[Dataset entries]
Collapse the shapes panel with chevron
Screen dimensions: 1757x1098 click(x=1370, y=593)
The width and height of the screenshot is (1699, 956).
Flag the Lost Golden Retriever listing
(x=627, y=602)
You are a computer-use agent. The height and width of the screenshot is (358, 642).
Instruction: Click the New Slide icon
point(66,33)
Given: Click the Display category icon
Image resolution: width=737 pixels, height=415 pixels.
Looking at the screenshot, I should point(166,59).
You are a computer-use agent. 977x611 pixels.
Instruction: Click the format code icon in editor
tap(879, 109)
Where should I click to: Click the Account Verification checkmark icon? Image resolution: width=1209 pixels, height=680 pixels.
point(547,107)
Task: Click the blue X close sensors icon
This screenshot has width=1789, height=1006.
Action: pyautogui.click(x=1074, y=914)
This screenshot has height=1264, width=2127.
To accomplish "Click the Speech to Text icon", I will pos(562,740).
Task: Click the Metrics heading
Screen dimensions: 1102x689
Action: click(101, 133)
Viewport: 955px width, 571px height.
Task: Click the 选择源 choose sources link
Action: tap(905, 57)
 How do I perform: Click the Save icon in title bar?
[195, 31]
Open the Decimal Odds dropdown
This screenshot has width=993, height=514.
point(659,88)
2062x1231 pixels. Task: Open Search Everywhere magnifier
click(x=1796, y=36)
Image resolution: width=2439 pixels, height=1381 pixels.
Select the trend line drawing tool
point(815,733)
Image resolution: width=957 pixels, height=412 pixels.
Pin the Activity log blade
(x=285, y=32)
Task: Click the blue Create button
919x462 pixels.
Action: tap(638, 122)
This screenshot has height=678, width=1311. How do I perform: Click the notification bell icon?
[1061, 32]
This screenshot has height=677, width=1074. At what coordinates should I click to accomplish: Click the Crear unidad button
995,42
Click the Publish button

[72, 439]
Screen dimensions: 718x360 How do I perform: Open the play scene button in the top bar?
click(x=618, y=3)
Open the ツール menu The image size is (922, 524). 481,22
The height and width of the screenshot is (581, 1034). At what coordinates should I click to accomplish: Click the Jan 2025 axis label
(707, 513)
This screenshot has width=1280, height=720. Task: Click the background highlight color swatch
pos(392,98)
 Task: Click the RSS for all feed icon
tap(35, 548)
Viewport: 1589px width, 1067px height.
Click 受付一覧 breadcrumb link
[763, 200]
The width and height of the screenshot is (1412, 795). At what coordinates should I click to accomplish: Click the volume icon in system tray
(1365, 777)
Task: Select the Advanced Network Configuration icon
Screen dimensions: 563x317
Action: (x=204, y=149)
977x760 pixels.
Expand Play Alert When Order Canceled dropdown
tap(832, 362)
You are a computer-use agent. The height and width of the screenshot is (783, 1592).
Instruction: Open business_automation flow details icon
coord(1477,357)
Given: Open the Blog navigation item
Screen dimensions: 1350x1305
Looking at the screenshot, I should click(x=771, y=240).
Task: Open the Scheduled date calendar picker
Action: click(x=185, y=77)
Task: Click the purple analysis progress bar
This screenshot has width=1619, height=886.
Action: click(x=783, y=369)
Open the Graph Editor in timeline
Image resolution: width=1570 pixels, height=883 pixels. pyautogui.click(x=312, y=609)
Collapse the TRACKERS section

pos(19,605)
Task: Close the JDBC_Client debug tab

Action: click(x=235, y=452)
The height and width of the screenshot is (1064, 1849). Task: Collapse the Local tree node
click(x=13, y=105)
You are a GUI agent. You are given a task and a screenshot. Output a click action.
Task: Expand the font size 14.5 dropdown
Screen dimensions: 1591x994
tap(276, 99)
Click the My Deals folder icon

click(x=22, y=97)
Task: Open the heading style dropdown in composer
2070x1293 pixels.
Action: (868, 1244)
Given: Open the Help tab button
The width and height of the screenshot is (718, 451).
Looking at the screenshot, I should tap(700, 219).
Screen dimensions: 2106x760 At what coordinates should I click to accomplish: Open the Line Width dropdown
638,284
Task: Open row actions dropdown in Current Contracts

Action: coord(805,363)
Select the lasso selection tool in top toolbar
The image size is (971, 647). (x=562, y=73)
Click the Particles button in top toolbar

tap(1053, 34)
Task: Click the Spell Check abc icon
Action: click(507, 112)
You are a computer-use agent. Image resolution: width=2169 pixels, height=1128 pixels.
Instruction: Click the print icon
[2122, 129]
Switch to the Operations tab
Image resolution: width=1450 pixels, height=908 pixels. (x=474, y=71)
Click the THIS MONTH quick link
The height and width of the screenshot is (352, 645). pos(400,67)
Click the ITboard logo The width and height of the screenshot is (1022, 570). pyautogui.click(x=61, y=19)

◆ Assignment
Take exactly the lines from the one containing "Instruction: Click the New Slide icon" through the one containing "Task: Click the blue X close sensors icon" in the data above, and output them with nothing added.

◆ Solution
Instruction: Click the New Slide icon
point(66,33)
Given: Click the Display category icon
Image resolution: width=737 pixels, height=415 pixels.
Looking at the screenshot, I should point(166,59).
You are a computer-use agent. 977x611 pixels.
Instruction: Click the format code icon in editor
tap(879, 109)
Where should I click to: Click the Account Verification checkmark icon? Image resolution: width=1209 pixels, height=680 pixels.
point(547,107)
Task: Click the blue X close sensors icon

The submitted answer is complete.